To be done
Repeat word for word the lines of the material that run from its start through the line containing "Action: point(495,375)", with that line included.

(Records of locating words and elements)
* BEGIN *

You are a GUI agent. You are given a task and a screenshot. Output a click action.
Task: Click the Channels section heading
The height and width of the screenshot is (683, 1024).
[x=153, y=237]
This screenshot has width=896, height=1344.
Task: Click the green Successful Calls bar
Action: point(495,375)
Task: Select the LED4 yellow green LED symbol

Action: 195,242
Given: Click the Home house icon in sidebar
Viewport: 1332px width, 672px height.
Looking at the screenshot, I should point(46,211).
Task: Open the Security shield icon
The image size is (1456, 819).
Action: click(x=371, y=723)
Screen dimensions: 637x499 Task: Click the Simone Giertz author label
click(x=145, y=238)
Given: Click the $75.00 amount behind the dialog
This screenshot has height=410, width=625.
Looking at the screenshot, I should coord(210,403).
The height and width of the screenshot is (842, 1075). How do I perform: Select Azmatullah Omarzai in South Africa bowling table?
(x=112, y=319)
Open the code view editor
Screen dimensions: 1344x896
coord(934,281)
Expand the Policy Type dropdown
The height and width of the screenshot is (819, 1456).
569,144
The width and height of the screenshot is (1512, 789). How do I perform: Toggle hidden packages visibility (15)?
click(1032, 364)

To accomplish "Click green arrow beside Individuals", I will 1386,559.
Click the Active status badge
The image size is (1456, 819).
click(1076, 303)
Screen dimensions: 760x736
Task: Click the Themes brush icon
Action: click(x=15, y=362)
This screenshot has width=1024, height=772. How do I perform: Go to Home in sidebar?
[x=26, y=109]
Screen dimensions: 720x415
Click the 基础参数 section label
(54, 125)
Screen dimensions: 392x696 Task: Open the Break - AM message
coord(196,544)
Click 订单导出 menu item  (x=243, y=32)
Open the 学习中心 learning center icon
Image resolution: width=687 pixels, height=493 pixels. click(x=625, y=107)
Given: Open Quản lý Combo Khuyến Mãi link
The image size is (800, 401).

* END *

Solution below
You are a GUI agent. You are given a task and a screenshot. Output a click action.
Task: Click the Channels section heading
The height and width of the screenshot is (683, 1024).
[x=153, y=237]
This screenshot has width=896, height=1344.
Task: Click the green Successful Calls bar
Action: point(495,375)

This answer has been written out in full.